Is patience an important skill?
Very important, I would say. Some scientists rate patience even higher than the intelligence quotient. Under some circumstances, those who are able to wait are more successful. On the whole, some say patient people are more successful and happy than the impatient.
How does one teach children patience?
Learning patience begins with a regulated daily schedule. At the age of one and above, children understand that things follow each other. This is very important. At the age of one and a half, the young ones learn to distinguish present and past. They can already wait for something for a short while. Three-year-olds are well able to wait if they have a task. At our day care facility, for example, they build a sand castle until the slide is free. At the age of four, children can emphasise with others and they understand the point of waiting. It is extremely important to always keep to promises. When I tell my kids: “We will play after you’re done tidying up.” This teaches kids that patience is worthwhile. But they also don’t need us adults all the time. Play teaches them patience. Together but also on their own.

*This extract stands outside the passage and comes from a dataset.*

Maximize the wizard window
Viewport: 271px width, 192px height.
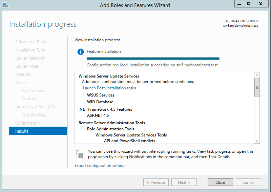coord(249,4)
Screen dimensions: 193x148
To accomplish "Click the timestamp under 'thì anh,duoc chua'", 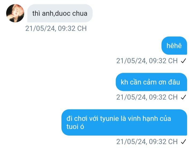I will click(56, 28).
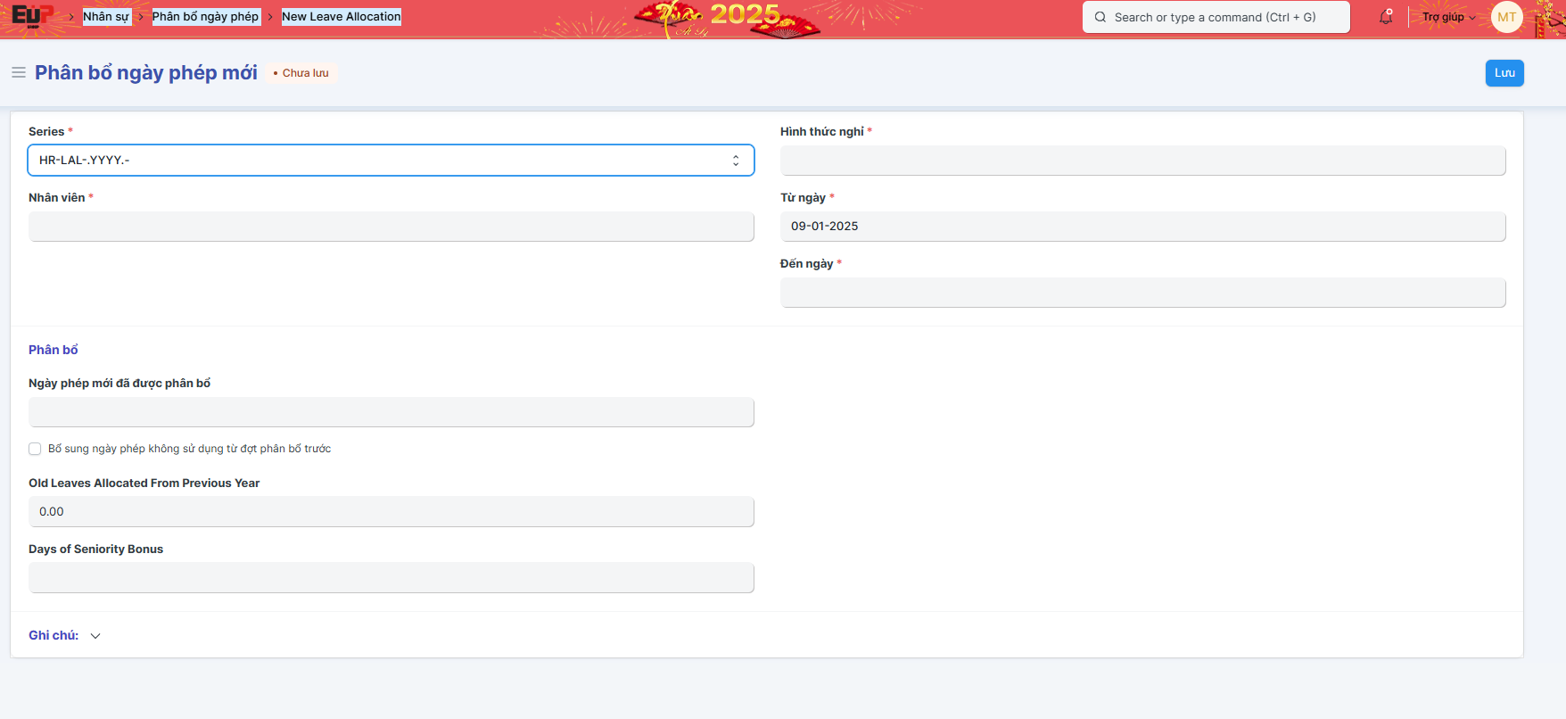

Do you offer special patience games?
Of course, every circle time we do a patience exercise. Every child waits until its turn. We also have games like memory, puzzles or pins as well as scientific experiments, appropriate for children, which we offer in cooperation with the “Haus der kleinen Forscher” (“Little Scientists’ House”), an early childhood education initiative. This is also fitting considering the area we are in.

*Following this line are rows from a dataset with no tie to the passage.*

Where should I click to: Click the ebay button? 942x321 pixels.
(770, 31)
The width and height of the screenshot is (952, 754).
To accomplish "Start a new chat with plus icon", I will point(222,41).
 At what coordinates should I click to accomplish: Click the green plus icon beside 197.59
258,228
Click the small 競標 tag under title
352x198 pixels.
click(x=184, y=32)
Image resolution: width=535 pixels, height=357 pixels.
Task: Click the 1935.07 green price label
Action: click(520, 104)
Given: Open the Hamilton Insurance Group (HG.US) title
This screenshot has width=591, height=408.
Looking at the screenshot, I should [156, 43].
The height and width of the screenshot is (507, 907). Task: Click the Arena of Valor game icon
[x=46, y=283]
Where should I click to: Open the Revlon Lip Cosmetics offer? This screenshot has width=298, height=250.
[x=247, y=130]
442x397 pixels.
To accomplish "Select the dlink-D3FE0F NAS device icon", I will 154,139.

Day care workers need nerves of steel. Are there situations when your patience snaps?
I think it is generally much harder to be patient when stress levels are high.

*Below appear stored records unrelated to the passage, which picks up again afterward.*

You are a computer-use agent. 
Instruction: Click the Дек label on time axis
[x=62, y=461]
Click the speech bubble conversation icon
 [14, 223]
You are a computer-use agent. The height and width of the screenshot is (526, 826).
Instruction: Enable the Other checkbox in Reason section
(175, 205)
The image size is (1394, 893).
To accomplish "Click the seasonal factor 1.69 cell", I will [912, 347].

When is it particularly hard to be patient?
It is very hard for children to be patient when they’re hungry or tired. Or both. One has to recognize these boundaries. Not every instance of a child showing stubbornness is meant to annoy the parents. Sometimes the little ones are simply unable to wait any longer. The same applies to adults. There are also grown-ups who become irritable when they’re hungry.
Are today’s children different with regard to patience?
Patience as a norm was more important in the past. “Be quiet when adults are talking”, for example, was important. We experience very often that children are supposed to learn patience in preparation for school. This is very, very important to parents. Nowadays the educational aspect of patience is more important, while the aspect of manners has declined due to the more equal relationship of parents and children.
How do you relax in your spare time?
I love to go out into nature. I go out with my two children, who are two and 14 years old, and take our dog for walks. My own children have taught me that it is much easier to be patient if you allow oodles of time for everything.
Fabian, 6: “The sturgeon, that’s the most patient animal. He has to wait for his pray a long time, sometimes half an hour.”
Clara, 6: “Patience? I always have to wait for my birthday. It’s my birthday today. I am six and we’re having a party at kindergarden. I don’t have to wait any more.”
Fabio, 5: “I have to be patient when we go shopping. I have to wait until mum and dad got everything. Then I have to wait at the checkout until everybody has paid.”
Maria, 5: “Patience is when I have to wait for somebody. Sometimes I have to be patient when somebody wants to play somewhere else. My little brother Moritz is three. I always have to wait for him.”
Gwenda, 5: “I have to be patient when the slide on the playground is full. I have to wait until it’s my turn.”